Wir empfehlen grundsätzlich eine vollwertige und abwechslungsreiche Ernährung für Kinder und Jugendliche. Wichtig ist es, dass Kinder und Jugendliche im Wachstum alle wichtigen Nährstoffe und eine ausreichende Energiezufuhr erhalten, um eine gute Entwicklung zu ermöglichen. Für neuromuskuläre Erkrankungen ist es umso wichtiger, auf eine ausreichende Zufuhr von Energie und Nährstoffen zu achten, aber grundsätzlich unterscheiden sich die Empfehlungen da nicht von den Empfehlungen für Kinder und Jugendliche ohne neuromuskuläre Erkrankung. Bei einer vegetarischen oder veganen Ernährungsform gilt es, insbesondere auf die Versorgung mit ausreichend Protein zu achten. Protein ist ein Hauptnährstoff und ist wichtig als „Baustoff“ für die Zellen, unter anderem auch für die Muskulatur. Gute Proteinlieferanten sind Milchprodukte, Ei aber auch Hülsenfrüchte und Nüsse sowie Sojaprodukte. Falls eine vegetarische Ernährungsform gewählt wird, soll auf eine ausreichende Eisenaufnahme geachtet werden, zum Beispiel durch Hülsenfrüchte oder andere pflanzliche Produkte. Das ist wichtig für eine ausreichende Bildung von Hämoglobin, des roten Blutfarbstoffs. Die Eisenzufuhr aus pflanzlichen Lebensmitteln kann durch die gleichzeitige Zugabe von Vitamin-C-haltigen Obstsorten und -säften deutlich gesteigert werden. Bei einer veganen Ernährungsform ist es entscheidend, auf die Zufuhr von Calcium, Eisen und Vitamin B12, sowie Omega 3 Fettsäuren zu achten. Vitamin B12 muss bei veganer Ernährung zwingend ergänzt werden. B12 ist unter anderem für die Blutbildung und die Gesundheit von Nervenzellen wichtig. Die Ergänzung von B12 kann über verschiedene Wege erfolgen. Häufig sind Familien und Jugendliche, die eine vegane Ernährungsform wählen, darüber schon gut informiert. Calcium kommt besonders in Milchprodukten oder in angereicherten Getreidemilchprodukten sowie calciumreichem Mineralwasser vor. Gute Omega 3-Fettsäurelieferanten sind Fisch, beziehungsweise hochwertige Pflanzenöle wie zum Beispiel Rapsöl, Walnuss-, Distel- oder Leinöl, die regelmäßig verwendet werden sollten. Wer sich hier informieren will, findet Ergebnisse zur Vechi-Studie des Bundesministeriums für Ernährung und Landwirtschaft (www.vechi-youth-studie.de).

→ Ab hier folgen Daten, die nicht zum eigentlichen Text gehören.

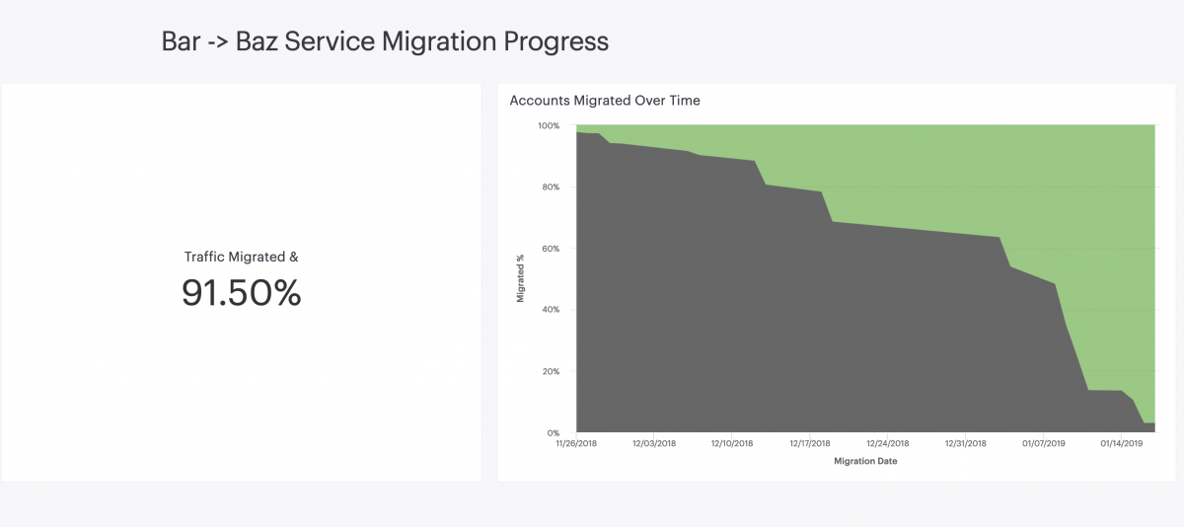Select the 12/10/2018 x-axis date label

click(x=731, y=444)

Beraten Sie zu Hilfsmitteln zum Essen und Trinken oder an wen können sich Familien wenden?

Eine spezifische Beratung zu Essen und Trinken können wir in Zusammenarbeit mit unserer Logopädin anbieten, zumindest was den Bereich des Schluckens angeht. Eine Beratung zu Hilfsmitteln erfolgt gemeinsam mit unseren Physiotherapeuten regelhaft im Rahmen der Muskelsprechstunde. Darüber hinaus können Familien sich auch an Sanitätshäuser wenden, die im Bereich der Hilfsmittel vor Ort eine kompetente Beratung anbieten.